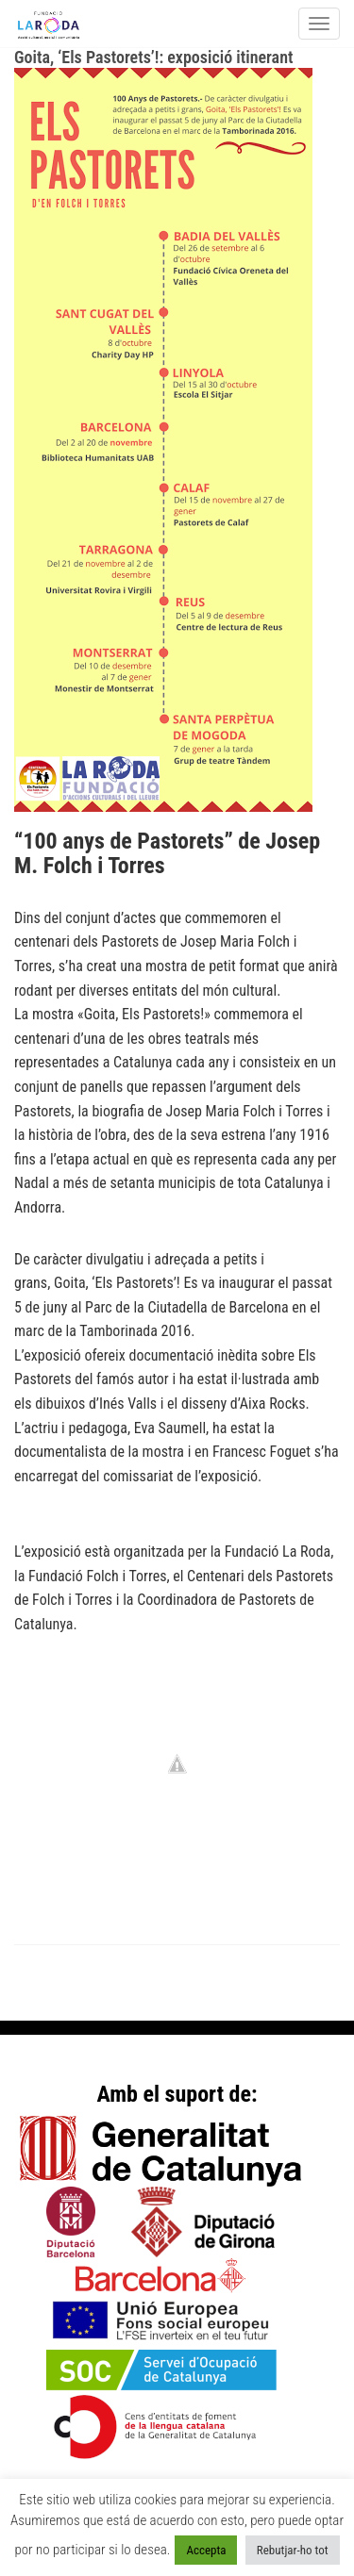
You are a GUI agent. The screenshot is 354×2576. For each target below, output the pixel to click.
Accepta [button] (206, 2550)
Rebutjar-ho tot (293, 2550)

--- --- ---

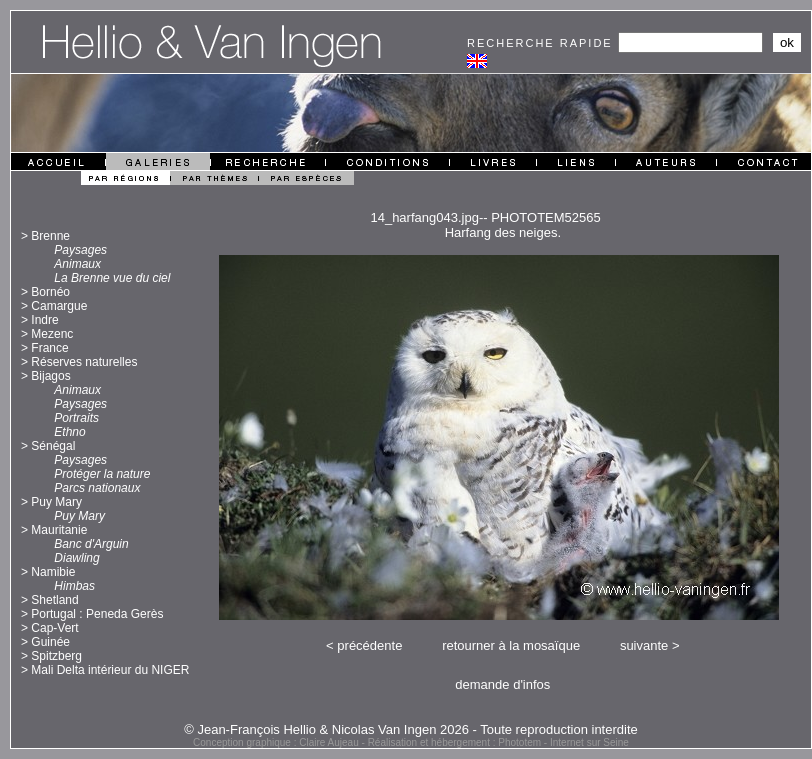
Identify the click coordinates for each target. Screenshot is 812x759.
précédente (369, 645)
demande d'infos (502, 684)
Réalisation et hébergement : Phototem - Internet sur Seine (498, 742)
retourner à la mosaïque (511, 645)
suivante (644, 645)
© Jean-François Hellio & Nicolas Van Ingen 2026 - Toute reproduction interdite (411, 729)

--- --- ---

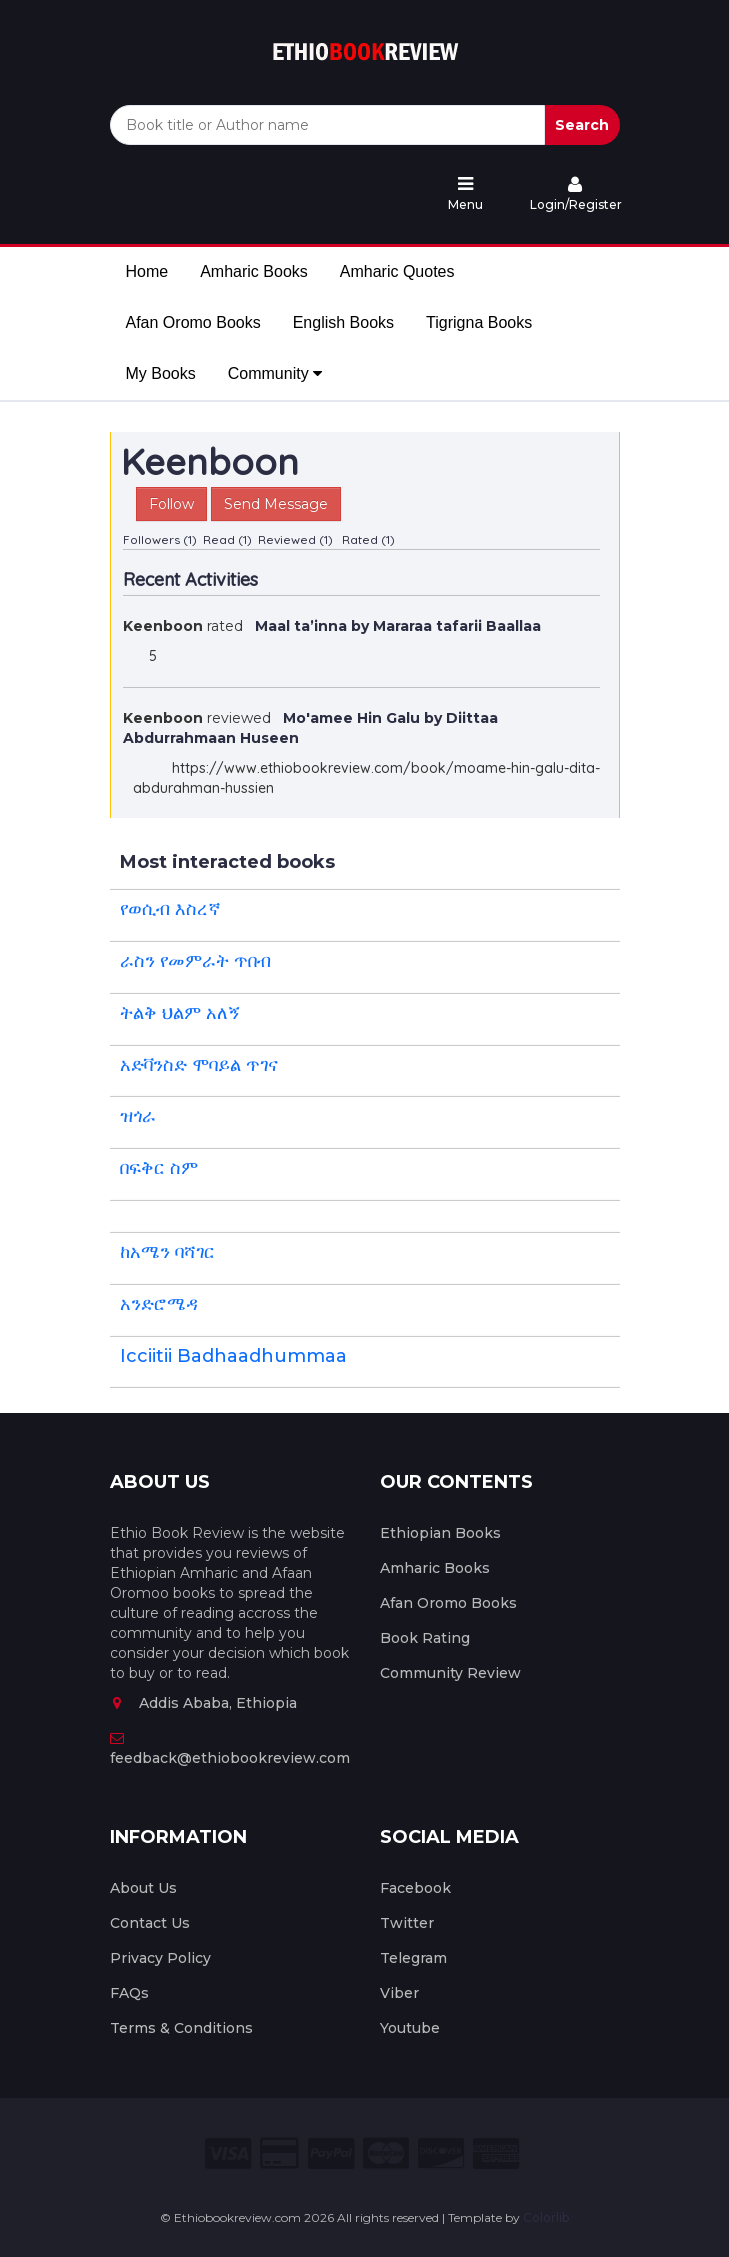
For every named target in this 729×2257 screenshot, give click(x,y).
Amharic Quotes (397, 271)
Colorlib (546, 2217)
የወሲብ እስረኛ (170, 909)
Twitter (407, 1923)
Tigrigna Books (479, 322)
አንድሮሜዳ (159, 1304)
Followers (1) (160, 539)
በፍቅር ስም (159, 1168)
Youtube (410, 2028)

--- --- ---

_Consignes de l'exercice_:
Modifiez les entrées, de la ligne contenant « Colorlib (546, 2217) » jusqu'à la ligne contenant « Youtube (410, 2028) », en remplaçant « Followers » par « Abonnés ». Tout le reste demeure inchangé.

_Résultat_:
Colorlib (546, 2217)
የወሲብ እስረኛ (170, 909)
Twitter (407, 1923)
Tigrigna Books (479, 322)
አንድሮሜዳ (159, 1304)
Abonnés (1) (160, 539)
በፍቅር ስም (159, 1168)
Youtube (410, 2028)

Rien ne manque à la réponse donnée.